When news broke yesterday about how two home owners had their Housing Development Board (HDB) flats seized for issuing short-term rentals, the Singapore social media scene went into a frenzy. Among the names floated around were Roomorama and Airbnb.
Subletting websites such as Roomorama and AirBnb match tourists with local hosts of a country. They provide accommodation or lodging to visitors such as backpackers for a short time period. Airbnb’s Singapore website showed more than 1,000 rentals available while Roomorama has only 200 displayed on its page.
Among those who are renting his apartment is Kelvin. He listed his 2-bedroom condominium for rental at $430 per night or $3010 per week on Airbnb. The private property is located at McCallum Street, Singapore. Kelvin has garnered 14 reviews by Airbnb users to date, with most commending him for his welcoming personality.
Being hospitable to visitors of one’s country may improve its image, in turn boosting the tourism industry overall, but this is only one side of the coin. The HDB and Urban Redevelopment Authority (URA) have eyes on its flip-side, with rules banning anyone from renting out his HDB or private flat for less than 6 months.
Moreover, according to HDB’s website, subtenants must not be tourists. Owners of 1- and 2-room flats are also not allowed to rent only their bedrooms; they must rent out their flats as a whole. Prior approval for HDB is also required for anyone keen on renting out his whole flat.
Vulcan Post tried to reach Airbnb for comment on the recent case or if it is aware of such rules prior to setting out in the Singapore market, but the company has declined our request. Singapore is not the first city to have it hard against short-term subletting by its residents; New York city has made the activity illegal.
Yes, the law may be there for years but why the sudden commotion now? The rapid rise in the number of bookings for home-rental services may be the reason for this. Roomorama for instance reported a 30% increase in listings this year as compared to the last. It had 500 listings this year.
Perhaps an even more important figure is the rise in the number of bookings with Roomorama reporting a 215% increase in bookings from 2010 to 2011.
There are many ways to look at this figure, but if the number of bookings for a particular room or flat increased, one could imagine the confusion and maybe distress a neighbour of the Roomorama user could feel. This could pose a security issue to HDB residents nearby.
HDB dweller Melissa Chan explains it aptly: “I would be fine with it, as long as my neighbour has told me about this plan to invite tourists over. I might even help to bring them around if needed!
“(However,) I think the elderly would feel that it’s unsafe to do so. And those with grandkids especially. I do not blame them though, since they’re likely to be more vulnerable. I understand how it might be risky, but I feel with proper ‘evaluation’ of the guests by the owners of the flats, it would be okay.”

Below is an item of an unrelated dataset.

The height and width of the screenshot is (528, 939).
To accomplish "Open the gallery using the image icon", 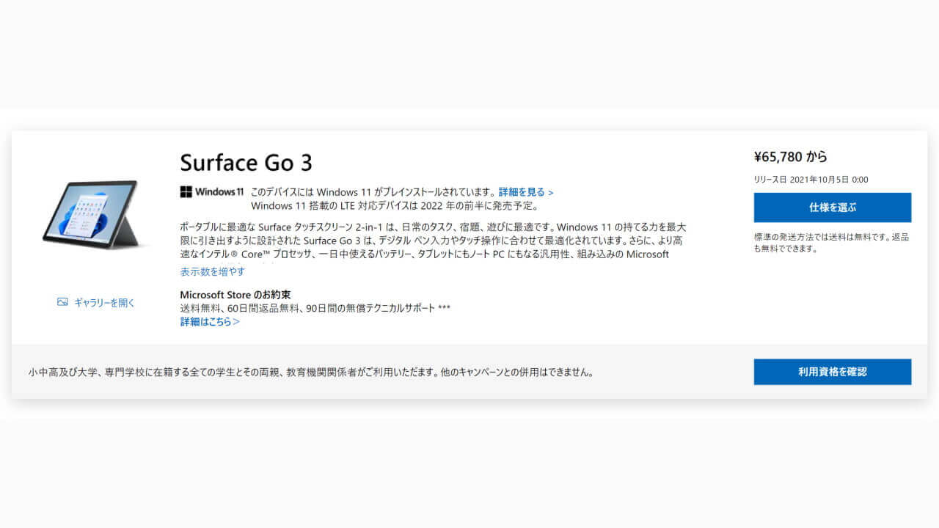I will click(62, 301).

It’s not as if subletting websites such as Airbnb are not doing anything to reinforce trust and safety among its users. Airbnb has a 24-hour support line operating 7 days a week. Guests and hosts are also required to have their IDs verified by connecting to their social networks and scanning their official ID or confirming personal details.
Besides safety concerns, another reason the Singapore government may not legalise short-term rentals anytime soon is the economy. Government tax is collected for every hotel room package signed. Websites such as Roomorama and Airbnb are close substitutes to such accommodation provided by the hotel industry, except maybe cheaper.
Another issue worth looking at is sensitivity when it comes to housing. While it is good to see Singaporeans being innovative and financially-savvy, it may not be viewed as laudable to a young couple or even a multigenerational family.
There may just be not enough room for home-rental websites in Singapore.
Airbnb user Leslie Lee said he was not surprised by the news on the repossessed homes. Although he was aware of such rules, he said Airbnb was a “good idea”, adding that the service could be a boon for Singapore’s tourism industry. Leslie had rented his rooms while on holiday in Norway, at two locations.
“I think it is good for tourism in Singapore as it competes with hotels and makes the pricing more attractive to tourists. It also shows tourists how a local lives. Considering our lack of cultural attractions, this could be one. Our pigeon hole houses are quite renowned.”
“I do not think there are concerns as hosts and renters are self selected based on introductions and past reviews, so the risks are minimised,” Leslie said.